Betrieb und Gewerkschaft

Ford: Protest gegen ERA zeigt erste Wirkung

02.11.11 - In einer neuen Ausgabe der von Kollegen für Kollegen erstellten Konzernzeitung in den deutschen Werken des Ford-Konzerns, "Scheinwerfer", heißt es dazu unter anderem:

Seit fünf Wochen gibt es immer wieder Protestaktionen von insgesamt hunderten Kolleginnen und Kollegen in verschiedenen Kölner Werksbereichen und in Saarlouis. Weit über 1.000 haben in Köln schon für die Forderungen auf der Unterschriftenliste unterschrieben. ... In der Z-Halle sind letzte Woche über 100 Kollegen zur Personalabteilung gezogen und haben dort gemeinsam ihr "Beschwerderecht" wahrgenommen. Im Getriebewerk finden immer wieder selbständig organisierte Pausenversammlungen statt. Und nach wie vor ist die große Mehrheit der Belegschaften in Köln und Saarlouis "stinksauer über die ERA-Zuordnung", wie es treffend im letzten BR-Info heißt.

Ganz offensichtlich rauchen in den Chefetagen die Köpfe, wie wieder Ruhe in den Betrieb in Köln zu bekommen ist. Die ERA-Einführung ist noch lange nicht "gelaufen"! In Köln gibt es Hinweise darauf, dass die Geschäftsleitung Zugeständnisse machen will. Angeblich soll es doch keine Einstufung von Jungfacharbeitern nach der Ausbildung unter Entgeltgruppe 7 geben. Es gibt Gerüchte, dass für Facharbeiter extra ein "Operator 5" eingefügt werden soll und dass die seit 2006 eingestellten Kollegen einen Teil der übertariflichen Ford-Zulagen erhalten sollen, die ihnen bisher vorenthalten wurden.

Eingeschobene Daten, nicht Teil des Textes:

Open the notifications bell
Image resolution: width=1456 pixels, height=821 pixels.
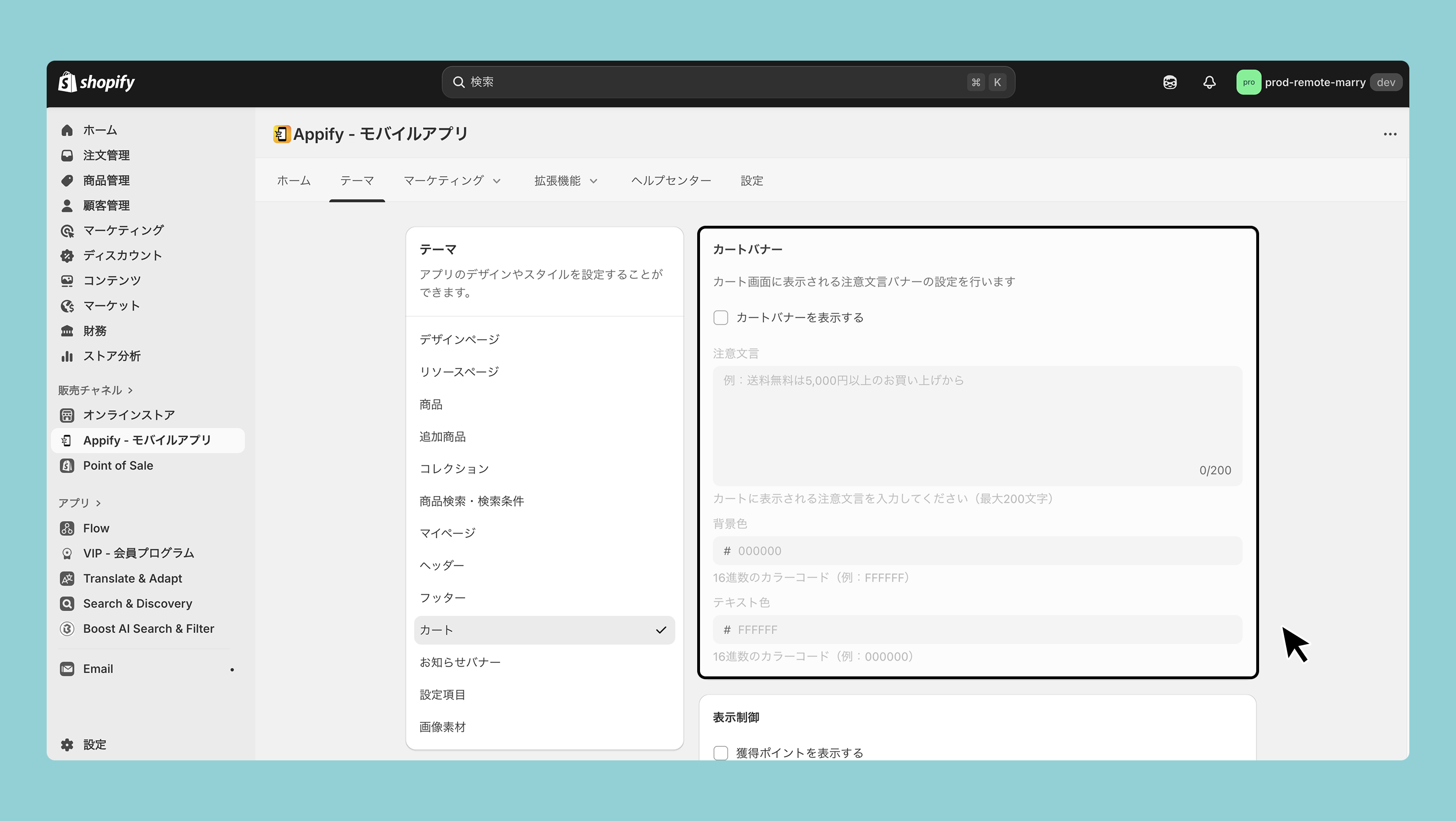[1209, 83]
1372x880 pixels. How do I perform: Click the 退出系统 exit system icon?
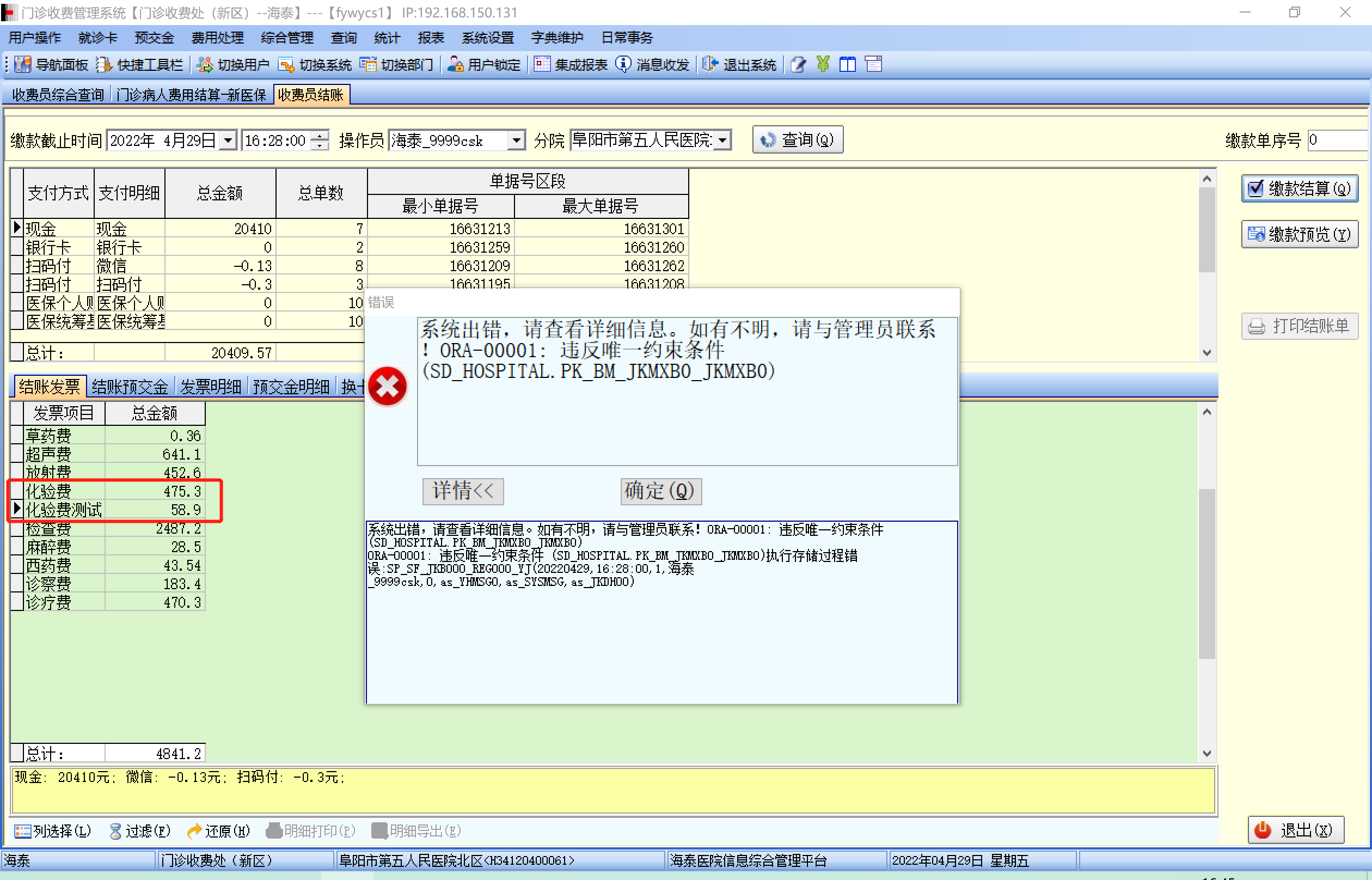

Die Berliner Daimler-Kollegen schreiben in ihrer Solidaritätserklärung, dass die Vereinbarung von ERA aus gewerkschaftlicher Sicht ein Fehler war. Warum soll es nicht möglich sein, einen solchen Fehler zu korrigieren? Es wurden öfter in den letzten Jahren durch Arbeiterkämpfe und Massenprotest schon beschlossene Gesetze gekippt: am erfolgreichen Kampf gegen die Kürzung der Lohnfortzahlung war auch die Ford-Belegschaft beteiligt. ...

Wenn die Geschäftsleitung schon auf Grund von 1.000 Unterschriften und Pausenversammlungen so herumeiert, dann ist es Zeit, dass wir weitergehen: Setzen wir die Auszahlung von 100 Prozent Weihnachtsgeld für alle Kollegen durch! Entwickeln wir einen breiten Protest in Köln und Saarlouis, um das Lohnsenkungsprogramm ERA wegzukriegen!